* Task instructions
Word for word, set down every line of the entries below from the line with "Disclaimer (174, 745)" to the line with "[youtube] (1263, 745)", including both, and no other line.

======== Data for this task ========

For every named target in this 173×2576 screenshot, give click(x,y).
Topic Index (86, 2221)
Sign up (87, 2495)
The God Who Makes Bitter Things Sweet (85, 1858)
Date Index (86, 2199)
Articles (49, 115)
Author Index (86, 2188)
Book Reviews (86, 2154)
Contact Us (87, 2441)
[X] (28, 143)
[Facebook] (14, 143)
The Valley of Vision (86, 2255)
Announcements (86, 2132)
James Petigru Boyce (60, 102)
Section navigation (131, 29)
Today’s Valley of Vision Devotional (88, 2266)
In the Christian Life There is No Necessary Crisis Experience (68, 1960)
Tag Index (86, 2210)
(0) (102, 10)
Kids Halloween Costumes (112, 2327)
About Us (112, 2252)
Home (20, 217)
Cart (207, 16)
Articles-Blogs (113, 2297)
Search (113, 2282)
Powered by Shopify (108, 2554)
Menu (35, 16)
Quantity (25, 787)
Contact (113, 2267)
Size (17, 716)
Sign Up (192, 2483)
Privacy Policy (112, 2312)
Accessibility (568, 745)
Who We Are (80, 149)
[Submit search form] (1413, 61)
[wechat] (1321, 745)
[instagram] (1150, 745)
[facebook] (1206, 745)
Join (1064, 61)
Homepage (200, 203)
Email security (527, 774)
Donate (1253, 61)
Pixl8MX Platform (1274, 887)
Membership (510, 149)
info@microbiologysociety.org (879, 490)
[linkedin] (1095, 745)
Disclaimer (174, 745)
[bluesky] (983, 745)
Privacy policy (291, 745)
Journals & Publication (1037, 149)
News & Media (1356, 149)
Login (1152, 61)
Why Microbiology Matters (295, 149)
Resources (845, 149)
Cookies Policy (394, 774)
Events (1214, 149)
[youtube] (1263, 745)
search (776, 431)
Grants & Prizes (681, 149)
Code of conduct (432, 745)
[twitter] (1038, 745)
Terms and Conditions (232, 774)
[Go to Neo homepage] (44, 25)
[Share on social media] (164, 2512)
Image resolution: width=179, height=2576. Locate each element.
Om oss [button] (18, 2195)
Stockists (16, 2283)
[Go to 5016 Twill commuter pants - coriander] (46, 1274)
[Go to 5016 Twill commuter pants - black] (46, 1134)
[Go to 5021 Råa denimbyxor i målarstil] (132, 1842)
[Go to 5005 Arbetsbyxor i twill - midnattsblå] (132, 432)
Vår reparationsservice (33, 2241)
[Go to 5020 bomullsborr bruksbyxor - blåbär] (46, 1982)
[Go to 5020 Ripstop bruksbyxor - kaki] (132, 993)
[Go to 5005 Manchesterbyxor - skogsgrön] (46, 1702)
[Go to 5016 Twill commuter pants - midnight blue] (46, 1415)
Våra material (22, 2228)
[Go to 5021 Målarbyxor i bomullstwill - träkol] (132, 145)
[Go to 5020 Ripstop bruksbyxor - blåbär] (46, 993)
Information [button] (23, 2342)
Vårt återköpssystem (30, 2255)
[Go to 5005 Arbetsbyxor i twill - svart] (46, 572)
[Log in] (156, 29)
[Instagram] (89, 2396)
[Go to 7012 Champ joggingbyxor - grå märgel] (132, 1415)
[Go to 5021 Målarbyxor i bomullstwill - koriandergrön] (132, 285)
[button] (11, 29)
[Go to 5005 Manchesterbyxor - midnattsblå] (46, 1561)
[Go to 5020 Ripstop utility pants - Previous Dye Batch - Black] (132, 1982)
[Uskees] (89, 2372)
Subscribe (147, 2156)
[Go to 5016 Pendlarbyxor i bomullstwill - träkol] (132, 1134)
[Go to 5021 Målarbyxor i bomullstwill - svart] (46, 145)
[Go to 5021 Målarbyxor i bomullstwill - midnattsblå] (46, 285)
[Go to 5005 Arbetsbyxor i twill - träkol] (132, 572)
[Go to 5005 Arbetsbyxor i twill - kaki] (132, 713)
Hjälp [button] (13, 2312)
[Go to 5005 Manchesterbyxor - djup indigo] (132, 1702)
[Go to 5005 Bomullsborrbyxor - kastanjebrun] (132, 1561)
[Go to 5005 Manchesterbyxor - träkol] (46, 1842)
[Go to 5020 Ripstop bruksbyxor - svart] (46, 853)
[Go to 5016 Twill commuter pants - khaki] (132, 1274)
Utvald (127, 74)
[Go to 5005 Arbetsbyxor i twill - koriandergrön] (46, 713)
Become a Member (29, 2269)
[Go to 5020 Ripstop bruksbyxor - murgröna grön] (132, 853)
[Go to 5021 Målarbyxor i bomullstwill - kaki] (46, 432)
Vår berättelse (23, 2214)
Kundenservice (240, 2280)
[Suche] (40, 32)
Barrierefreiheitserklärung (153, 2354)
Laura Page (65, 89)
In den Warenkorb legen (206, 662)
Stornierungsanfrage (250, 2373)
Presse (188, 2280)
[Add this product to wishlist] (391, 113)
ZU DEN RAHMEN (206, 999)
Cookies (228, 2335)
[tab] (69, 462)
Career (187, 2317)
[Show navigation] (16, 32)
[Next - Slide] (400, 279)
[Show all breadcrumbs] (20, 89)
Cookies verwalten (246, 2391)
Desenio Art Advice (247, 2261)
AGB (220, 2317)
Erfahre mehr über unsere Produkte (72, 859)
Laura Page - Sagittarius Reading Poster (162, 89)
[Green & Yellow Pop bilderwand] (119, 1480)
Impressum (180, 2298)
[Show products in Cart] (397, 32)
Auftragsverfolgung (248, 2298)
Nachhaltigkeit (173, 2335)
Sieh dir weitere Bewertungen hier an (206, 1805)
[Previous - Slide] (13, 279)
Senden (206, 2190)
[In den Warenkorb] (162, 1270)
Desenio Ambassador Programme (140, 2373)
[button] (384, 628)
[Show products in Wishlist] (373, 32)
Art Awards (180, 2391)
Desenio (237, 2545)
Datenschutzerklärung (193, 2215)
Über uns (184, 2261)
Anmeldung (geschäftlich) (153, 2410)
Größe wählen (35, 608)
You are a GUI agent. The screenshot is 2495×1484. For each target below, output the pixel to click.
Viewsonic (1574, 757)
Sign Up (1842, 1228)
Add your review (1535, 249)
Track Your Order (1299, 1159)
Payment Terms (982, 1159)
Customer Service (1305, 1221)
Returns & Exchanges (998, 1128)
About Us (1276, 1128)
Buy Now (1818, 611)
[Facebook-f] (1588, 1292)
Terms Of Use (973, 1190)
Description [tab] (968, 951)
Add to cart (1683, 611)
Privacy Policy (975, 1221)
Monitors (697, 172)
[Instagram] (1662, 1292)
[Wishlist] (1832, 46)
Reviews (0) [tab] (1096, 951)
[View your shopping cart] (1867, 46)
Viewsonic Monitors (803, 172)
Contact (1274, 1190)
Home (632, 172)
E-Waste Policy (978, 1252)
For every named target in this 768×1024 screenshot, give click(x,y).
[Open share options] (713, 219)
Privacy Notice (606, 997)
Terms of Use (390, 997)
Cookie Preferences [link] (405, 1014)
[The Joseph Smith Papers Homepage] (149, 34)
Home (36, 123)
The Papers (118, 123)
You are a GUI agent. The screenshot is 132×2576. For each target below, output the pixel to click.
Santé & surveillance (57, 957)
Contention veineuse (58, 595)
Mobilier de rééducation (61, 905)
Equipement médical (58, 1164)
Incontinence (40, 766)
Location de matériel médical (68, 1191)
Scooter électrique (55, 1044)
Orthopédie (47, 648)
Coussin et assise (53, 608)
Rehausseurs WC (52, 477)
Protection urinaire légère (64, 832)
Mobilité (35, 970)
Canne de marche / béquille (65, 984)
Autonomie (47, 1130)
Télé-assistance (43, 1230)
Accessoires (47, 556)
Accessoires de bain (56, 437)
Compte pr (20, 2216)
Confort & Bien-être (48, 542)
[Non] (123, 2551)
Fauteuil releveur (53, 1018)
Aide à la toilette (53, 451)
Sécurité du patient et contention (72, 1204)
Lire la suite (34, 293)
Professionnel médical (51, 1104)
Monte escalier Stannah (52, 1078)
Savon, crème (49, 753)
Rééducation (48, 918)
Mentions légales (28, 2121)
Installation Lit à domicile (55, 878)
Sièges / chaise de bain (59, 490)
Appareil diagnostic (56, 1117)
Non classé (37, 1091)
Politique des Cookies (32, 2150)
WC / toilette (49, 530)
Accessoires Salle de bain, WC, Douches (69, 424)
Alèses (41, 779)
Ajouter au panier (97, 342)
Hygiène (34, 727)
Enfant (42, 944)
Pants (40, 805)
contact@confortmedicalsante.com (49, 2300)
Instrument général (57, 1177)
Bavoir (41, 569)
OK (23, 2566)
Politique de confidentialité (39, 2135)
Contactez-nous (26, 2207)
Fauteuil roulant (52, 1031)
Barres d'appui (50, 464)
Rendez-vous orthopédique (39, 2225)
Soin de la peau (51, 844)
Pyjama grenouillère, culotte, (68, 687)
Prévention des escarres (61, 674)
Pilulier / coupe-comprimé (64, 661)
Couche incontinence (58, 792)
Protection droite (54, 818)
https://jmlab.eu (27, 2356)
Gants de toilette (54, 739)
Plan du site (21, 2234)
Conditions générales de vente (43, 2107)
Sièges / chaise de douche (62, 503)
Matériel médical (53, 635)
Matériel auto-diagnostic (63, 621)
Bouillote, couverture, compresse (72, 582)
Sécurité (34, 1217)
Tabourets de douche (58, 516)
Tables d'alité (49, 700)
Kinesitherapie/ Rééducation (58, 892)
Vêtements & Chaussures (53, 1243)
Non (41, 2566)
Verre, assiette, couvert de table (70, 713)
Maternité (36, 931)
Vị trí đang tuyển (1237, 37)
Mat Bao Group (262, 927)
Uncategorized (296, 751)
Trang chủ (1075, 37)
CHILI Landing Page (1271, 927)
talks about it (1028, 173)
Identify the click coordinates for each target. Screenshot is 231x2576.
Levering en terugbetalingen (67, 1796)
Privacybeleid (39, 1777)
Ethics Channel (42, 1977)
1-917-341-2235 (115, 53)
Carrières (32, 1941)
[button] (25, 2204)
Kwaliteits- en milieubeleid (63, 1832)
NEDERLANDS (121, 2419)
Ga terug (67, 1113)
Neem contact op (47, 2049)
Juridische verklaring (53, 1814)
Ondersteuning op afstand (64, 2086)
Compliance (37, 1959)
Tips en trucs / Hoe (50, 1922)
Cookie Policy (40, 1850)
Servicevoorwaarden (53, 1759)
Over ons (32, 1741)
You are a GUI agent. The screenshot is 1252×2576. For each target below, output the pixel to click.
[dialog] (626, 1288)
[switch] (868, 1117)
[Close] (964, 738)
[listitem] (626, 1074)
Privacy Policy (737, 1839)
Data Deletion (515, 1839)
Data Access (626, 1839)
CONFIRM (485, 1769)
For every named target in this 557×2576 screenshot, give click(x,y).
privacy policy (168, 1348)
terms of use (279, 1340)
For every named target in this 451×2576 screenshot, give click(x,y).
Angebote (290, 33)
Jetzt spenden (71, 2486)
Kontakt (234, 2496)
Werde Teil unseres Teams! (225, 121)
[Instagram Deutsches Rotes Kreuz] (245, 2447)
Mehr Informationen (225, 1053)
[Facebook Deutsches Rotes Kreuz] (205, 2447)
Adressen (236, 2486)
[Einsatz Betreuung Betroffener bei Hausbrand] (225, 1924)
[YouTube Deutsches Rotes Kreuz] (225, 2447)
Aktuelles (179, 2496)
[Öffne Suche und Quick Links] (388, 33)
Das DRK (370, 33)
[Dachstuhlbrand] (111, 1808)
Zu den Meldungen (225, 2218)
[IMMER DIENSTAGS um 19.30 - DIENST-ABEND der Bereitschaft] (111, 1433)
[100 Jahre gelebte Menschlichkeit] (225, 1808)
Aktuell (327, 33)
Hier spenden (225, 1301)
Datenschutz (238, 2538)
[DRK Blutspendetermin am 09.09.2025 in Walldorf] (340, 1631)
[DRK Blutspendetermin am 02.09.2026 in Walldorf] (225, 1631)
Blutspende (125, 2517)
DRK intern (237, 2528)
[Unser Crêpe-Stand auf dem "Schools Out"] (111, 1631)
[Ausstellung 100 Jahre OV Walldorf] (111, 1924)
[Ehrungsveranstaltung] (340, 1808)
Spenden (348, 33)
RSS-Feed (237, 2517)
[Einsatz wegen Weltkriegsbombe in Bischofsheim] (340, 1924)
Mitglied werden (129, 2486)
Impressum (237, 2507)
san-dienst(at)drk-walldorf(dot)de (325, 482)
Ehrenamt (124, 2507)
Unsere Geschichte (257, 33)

========

* Exercise answer
Disclaimer (174, 745)
[bluesky] (983, 745)
Privacy policy (291, 745)
Journals & Publication (1037, 149)
News & Media (1356, 149)
Login (1152, 61)
Why Microbiology Matters (295, 149)
Resources (845, 149)
Cookies Policy (394, 774)
Events (1214, 149)
[youtube] (1263, 745)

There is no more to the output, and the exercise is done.